Within each league, the division winners are the 1, 2, and 3-seeds, based on win–loss records. The teams with the first, second, and third best records among non-division winners will be seeded 4, 5, and 6 respectively. Throughout the postseason, home-field advantage is awarded to the team with the higher win-loss record, with tiebreakers being applied if necessary. In the Wild Card Series, the 3-seed will host the 6-seed, and the 4-seed will host the 5-seed, with the winners advancing to the Division Series. Unlike the NFL, there is no reseeding between each series. In the Division Series, the 1-seed goes up against the 4/5-seed and the 2-seed goes up against the 3/6-seed. The winners of those matches will compete in their respective League Championship Series for their league pennant, and the pennant winners will advance to the World Series. Since 2017, home-field advantage in the World Series is determined by regular-season records of the two league champions, replacing a system used for the prior 14 seasons where the champion of the league that won the All-Star Game would receive home-field advantage.

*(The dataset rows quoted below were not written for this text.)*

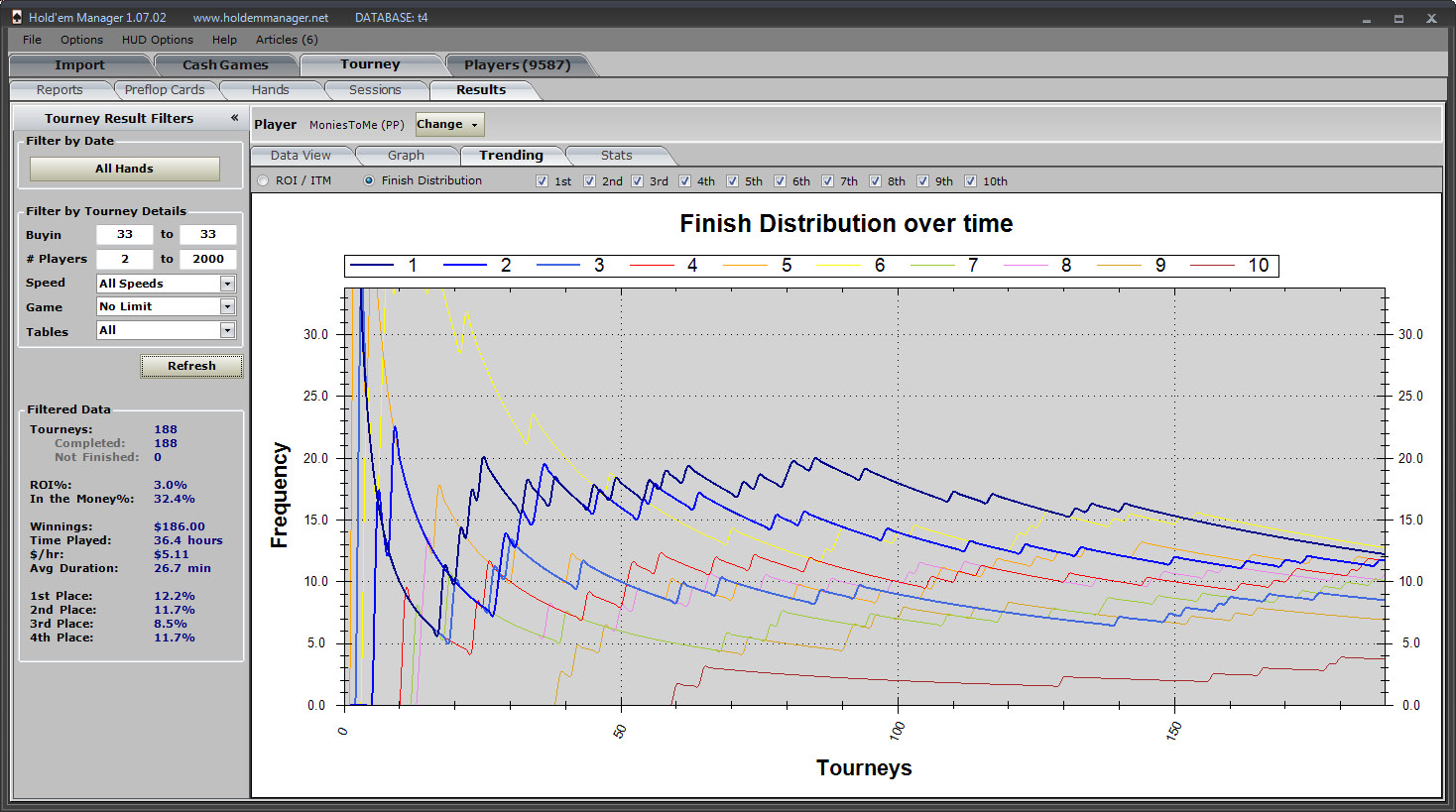1456x812 pixels.
Task: Click the legend line swatch for series 1
Action: pyautogui.click(x=372, y=266)
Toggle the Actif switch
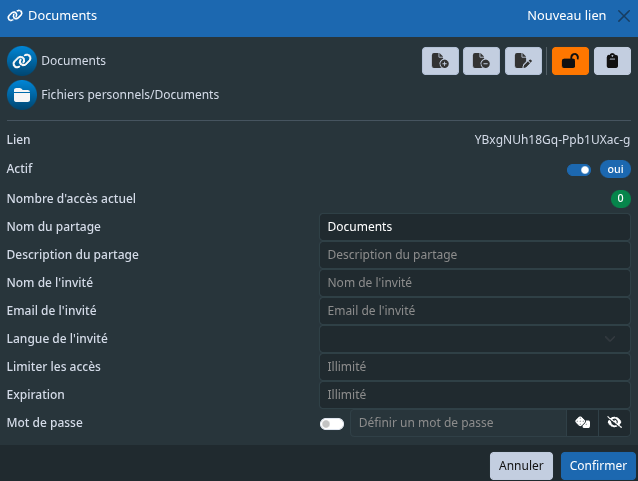Viewport: 638px width, 481px height. 579,170
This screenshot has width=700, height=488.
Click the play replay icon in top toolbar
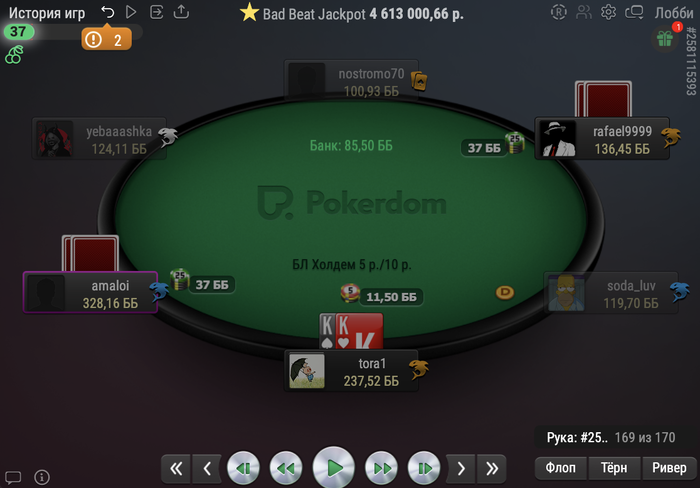[131, 12]

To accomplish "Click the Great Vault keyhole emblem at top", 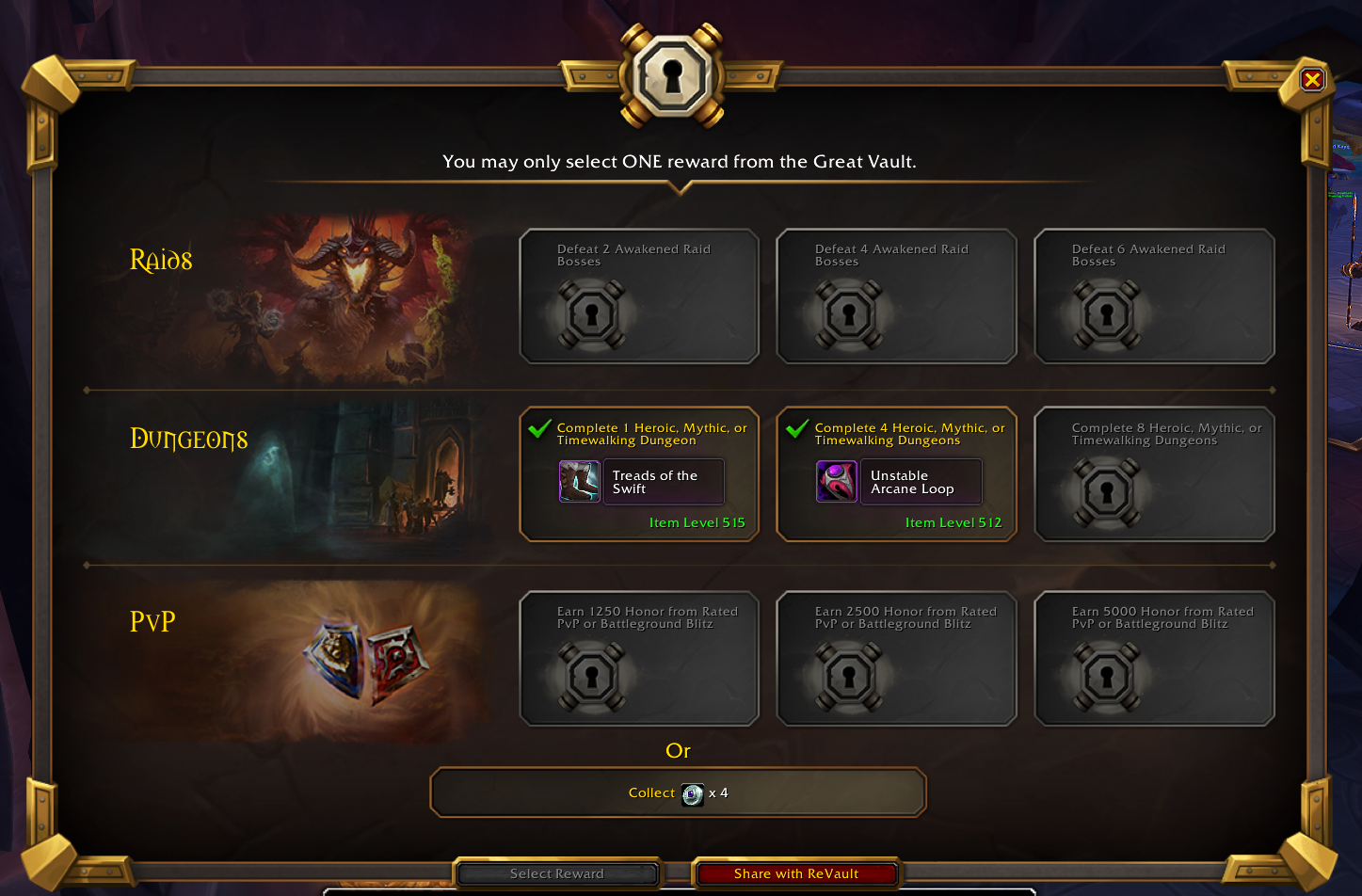I will [x=672, y=76].
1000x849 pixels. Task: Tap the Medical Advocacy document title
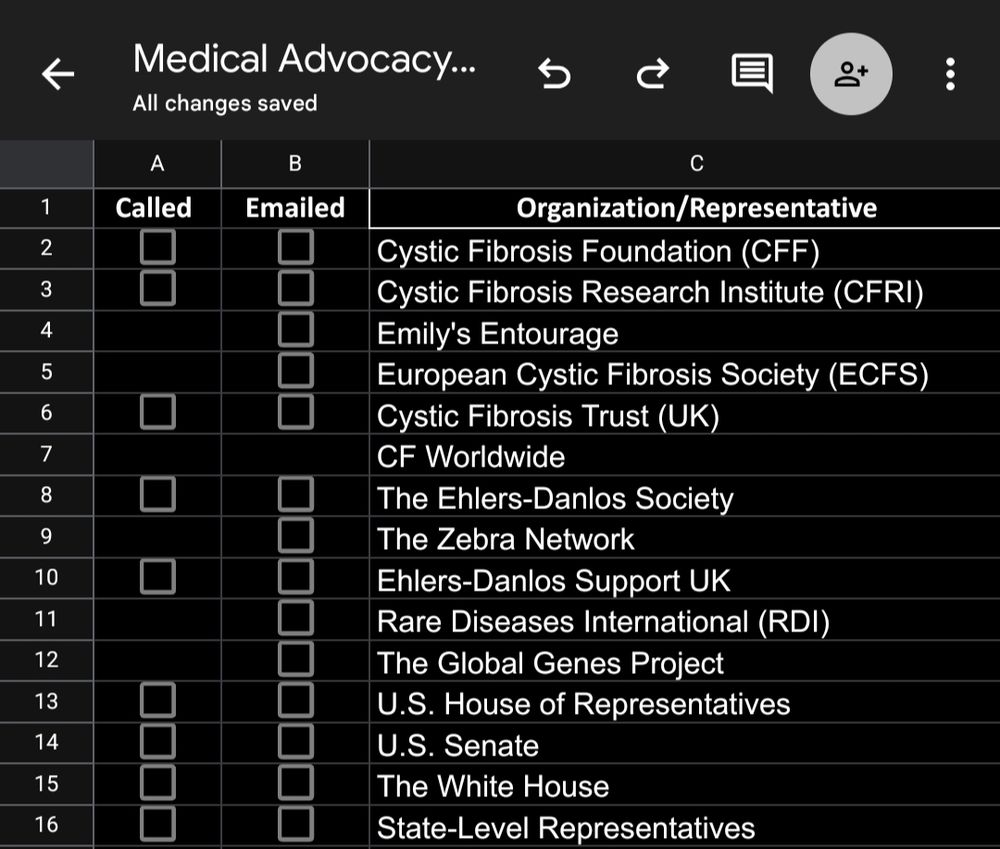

The team with home-field advantage in the Wild Card Series will host all three games, and subsequent series' will split home fields between the two teams in a 2-2-1 format in the Division Series and a 2-3-2 format in the League Championship Series and World Series, with the advantaged team hosting games 1 and 2, as well as 6 and 7 (if necessary). With this format, the home-field advantage does not usually play a large role in the postseason unless the series goes to its maximum number of games. However, because the first two games of a postseason series are hosted by the same team, a team starting with two wins will likely have momentum heading into the venue switch.

==International play==

From 1986 to 2018, an MLB All-Star team was sent to a biennial end-of-the-season tour of Japan, dubbed the MLB Japan All-Star Series, playing exhibition games in a best-of format against the All-Stars from Nippon Professional Baseball (NPB) or, in 2014 and 2018, their national team, Samurai Japan.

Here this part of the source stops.